Le 26 juillet 2024, une personne impliquée dans la gestion de la salle de musculation a alerté la mairie sur de possibles irrégularités financières et administratives au sein de l’association. Après avoir dénoncé ces faits, cette personne et sa famille ont subi de fortes pressions et intimidations de la part de la personne mise en cause.

En octobre 2024, ne se sentant ni soutenue ni protégée dans sa démarche par la mairie, elle nous a contactés en tant qu’élus d’opposition pour nous informer de la situation et demander que ces faits soient examinés, compte tenu de leur gravité. Sur nos recommandations, une plainte a été déposée auprès de la gendarmerie le 13 novembre 2024.

Une rencontre, le même mois, avec le maire nous a confirmé que la situation était connue de l’équipe municipale. Pourtant, la réunion avec l’association ne s’est tenue que le 14 mai 2025, soit près de 10 mois après les premières alertes.  Elle a mis en évidence un fonctionnement profondément désorganisé : absence d’assemblées générales, personnes présentes ne figurant pas sur la liste officielle des adhérents, reproduction non maîtrisée des clés de la salle, vols constatés et transmission en préfecture de documents comportant des irrégularités.

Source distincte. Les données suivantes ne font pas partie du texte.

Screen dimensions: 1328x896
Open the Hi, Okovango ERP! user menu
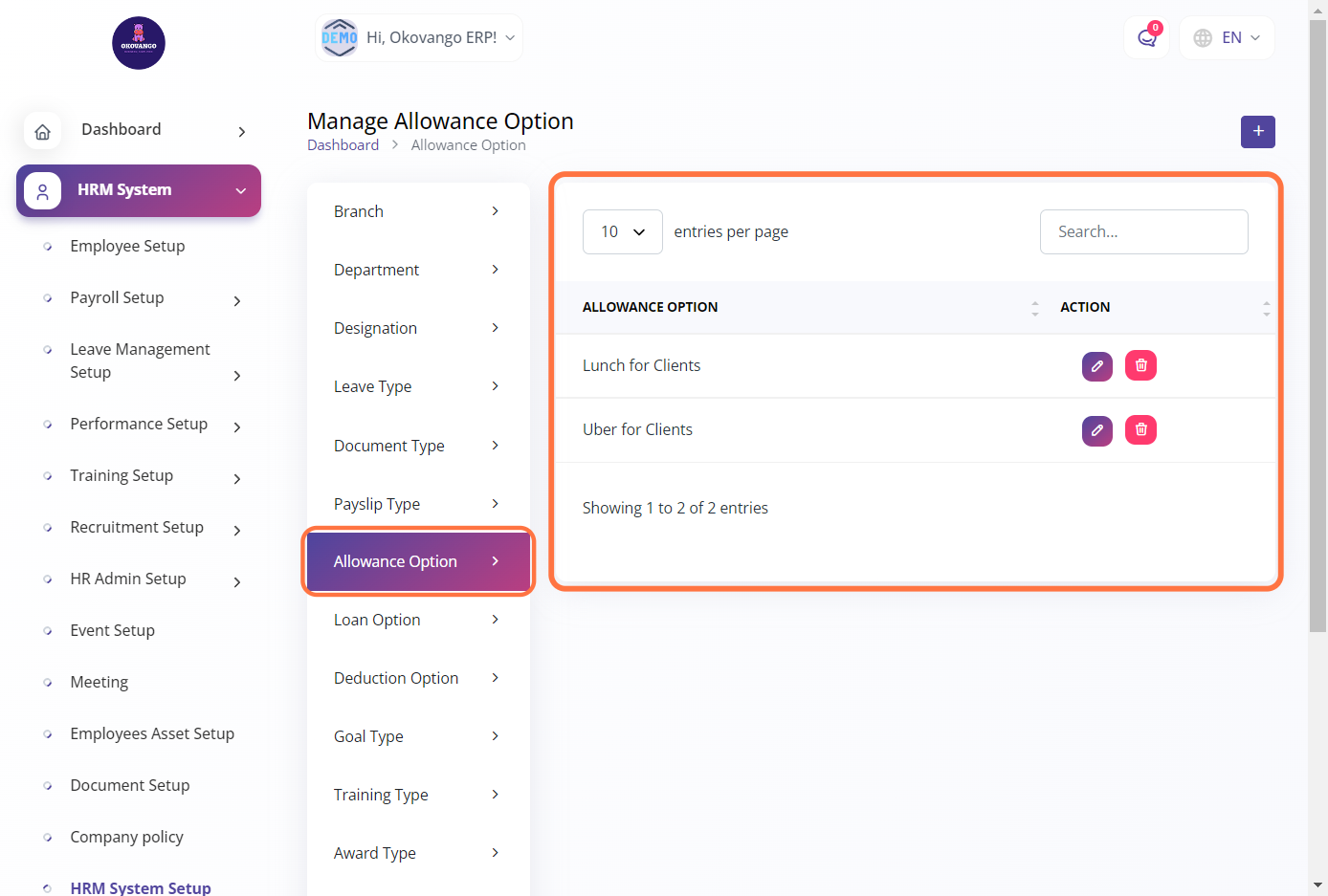click(419, 38)
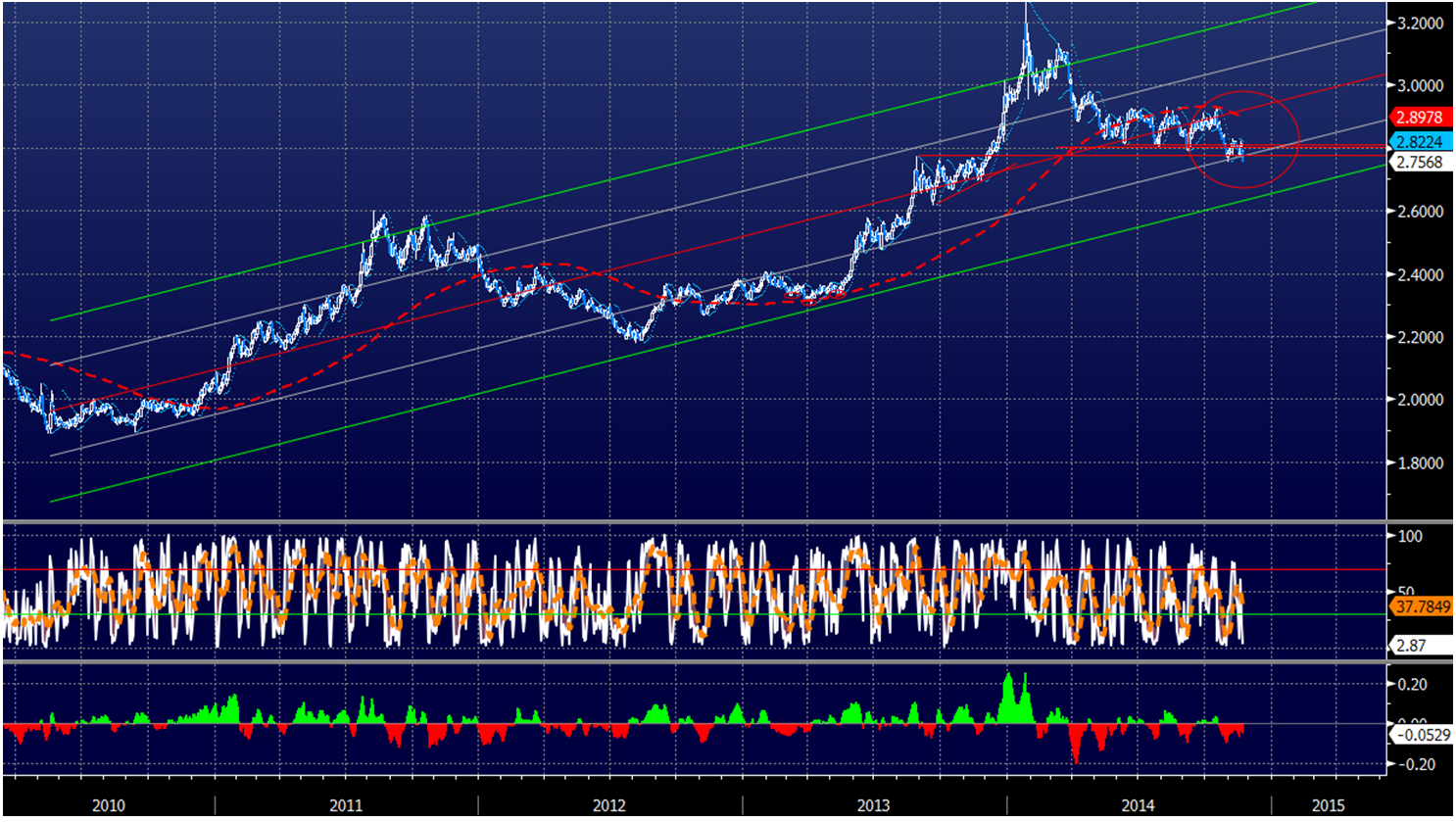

Dans un tel contexte, la commune – propriétaire des locaux – a une responsabilité. Lorsqu’un doute sérieux existe sur la gestion d’une structure bénéficiant de fonds publics et utilisant un équipement communal, la priorité doit être de sécuriser la situation. C’est pourquoi j’ai indiqué lors de cette réunion qu’en tant que maire, j’aurais procédé à une fermeture temporaire de la salle, le temps d’assainir la gouvernance et de garantir un fonctionnement conforme aux règles. Il ne s’agissait ni d’une sanction contre les adhérents ni d’une remise en cause de l’activité sportive, mais d’une mesure de prudence et de protection.

Depuis, une assemblée générale extraordinaire s’est tenue le 17 juin 2025 et un nouveau bureau a été élu. Les irrégularités financières ont également fait l’objet de démarches judiciaires : une plainte a été déposée le 1er décembre 2025 par la nouvelle présidente de l’association et un signalement au titre de l’article 40 du Code de procédure pénale a été adressé au Procureur de la République par le maire le 3 février 2026 (18 mois après les premières alertes). Ces démarches confirment la gravité des faits et la nécessité qu’ils soient examinés par la justice.

Faire croire aujourd’hui que nous souhaitons encore fermer la salle relève de la désinformation. Notre position a toujours été la même : garantir la transparence, la sécurité et le respect des règles afin que cette activité puisse se poursuivre sereinement, dans l’intérêt des usagers et de la commune.